• **Input for this task**:

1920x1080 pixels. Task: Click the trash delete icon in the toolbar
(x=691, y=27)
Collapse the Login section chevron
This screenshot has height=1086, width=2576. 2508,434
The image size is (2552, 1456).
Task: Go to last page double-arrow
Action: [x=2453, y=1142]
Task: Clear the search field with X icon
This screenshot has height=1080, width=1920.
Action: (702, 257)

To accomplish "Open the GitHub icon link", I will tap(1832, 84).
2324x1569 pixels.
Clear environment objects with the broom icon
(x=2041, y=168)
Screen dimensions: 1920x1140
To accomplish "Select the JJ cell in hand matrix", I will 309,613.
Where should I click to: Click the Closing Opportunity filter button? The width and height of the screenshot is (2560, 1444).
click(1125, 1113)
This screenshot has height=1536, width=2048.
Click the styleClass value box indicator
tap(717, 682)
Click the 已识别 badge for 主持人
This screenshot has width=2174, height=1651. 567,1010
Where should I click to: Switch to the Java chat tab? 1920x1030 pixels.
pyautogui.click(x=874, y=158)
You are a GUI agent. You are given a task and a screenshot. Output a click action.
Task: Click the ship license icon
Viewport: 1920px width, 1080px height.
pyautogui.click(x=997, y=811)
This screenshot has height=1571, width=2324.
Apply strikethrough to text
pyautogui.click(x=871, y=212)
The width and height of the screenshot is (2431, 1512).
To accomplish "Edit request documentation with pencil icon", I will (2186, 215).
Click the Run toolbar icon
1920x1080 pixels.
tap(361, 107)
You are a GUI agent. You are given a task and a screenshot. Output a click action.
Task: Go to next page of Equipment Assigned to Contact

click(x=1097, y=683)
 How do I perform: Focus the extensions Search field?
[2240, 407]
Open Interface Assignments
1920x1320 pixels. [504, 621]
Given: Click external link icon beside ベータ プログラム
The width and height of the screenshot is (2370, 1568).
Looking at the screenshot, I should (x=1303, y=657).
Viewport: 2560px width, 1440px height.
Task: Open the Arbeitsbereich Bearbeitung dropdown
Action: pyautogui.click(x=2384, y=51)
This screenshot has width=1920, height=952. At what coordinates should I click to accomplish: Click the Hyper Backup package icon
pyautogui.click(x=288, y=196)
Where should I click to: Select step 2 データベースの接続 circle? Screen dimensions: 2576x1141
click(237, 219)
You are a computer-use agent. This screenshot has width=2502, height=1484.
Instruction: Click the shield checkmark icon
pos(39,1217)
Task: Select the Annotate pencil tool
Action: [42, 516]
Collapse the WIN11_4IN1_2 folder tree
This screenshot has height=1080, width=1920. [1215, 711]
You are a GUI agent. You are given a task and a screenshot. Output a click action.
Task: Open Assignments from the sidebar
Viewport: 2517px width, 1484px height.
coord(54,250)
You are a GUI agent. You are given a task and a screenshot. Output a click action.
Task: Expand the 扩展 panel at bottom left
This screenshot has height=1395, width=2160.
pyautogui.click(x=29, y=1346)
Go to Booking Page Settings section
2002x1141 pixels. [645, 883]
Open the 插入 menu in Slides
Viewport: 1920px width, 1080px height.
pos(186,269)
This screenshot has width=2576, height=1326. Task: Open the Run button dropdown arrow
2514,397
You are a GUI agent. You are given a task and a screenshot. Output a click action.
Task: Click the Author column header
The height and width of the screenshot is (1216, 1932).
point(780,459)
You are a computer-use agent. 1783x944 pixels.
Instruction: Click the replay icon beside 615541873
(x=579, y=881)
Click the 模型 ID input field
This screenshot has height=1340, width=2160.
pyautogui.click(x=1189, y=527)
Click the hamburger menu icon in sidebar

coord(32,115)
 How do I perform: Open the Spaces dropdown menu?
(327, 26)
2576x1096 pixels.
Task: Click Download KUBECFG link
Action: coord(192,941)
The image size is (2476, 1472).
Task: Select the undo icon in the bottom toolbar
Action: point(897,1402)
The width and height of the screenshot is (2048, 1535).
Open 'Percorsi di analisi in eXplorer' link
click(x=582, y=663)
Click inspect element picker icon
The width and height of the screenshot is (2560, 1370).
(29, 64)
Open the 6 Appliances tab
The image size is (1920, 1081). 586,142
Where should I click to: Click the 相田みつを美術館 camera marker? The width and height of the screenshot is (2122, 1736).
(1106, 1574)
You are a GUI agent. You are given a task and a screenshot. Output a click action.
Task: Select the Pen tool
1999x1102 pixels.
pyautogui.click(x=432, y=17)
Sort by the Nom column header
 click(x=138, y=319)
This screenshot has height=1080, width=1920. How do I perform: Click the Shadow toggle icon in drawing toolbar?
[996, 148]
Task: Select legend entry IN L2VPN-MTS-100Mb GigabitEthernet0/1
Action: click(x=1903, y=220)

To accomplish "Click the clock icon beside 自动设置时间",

• **Instructions to follow**: Please restate word for word only the lines running from the line that contains "Task: Select the Pen tool" to the final line of the listing above.

• **Response to this task**:
Task: Select the Pen tool
1999x1102 pixels.
pyautogui.click(x=432, y=17)
Sort by the Nom column header
 click(x=138, y=319)
This screenshot has height=1080, width=1920. How do I perform: Click the Shadow toggle icon in drawing toolbar?
[996, 148]
Task: Select legend entry IN L2VPN-MTS-100Mb GigabitEthernet0/1
Action: click(x=1903, y=220)

To accomplish "Click the clock icon beside 自动设置时间",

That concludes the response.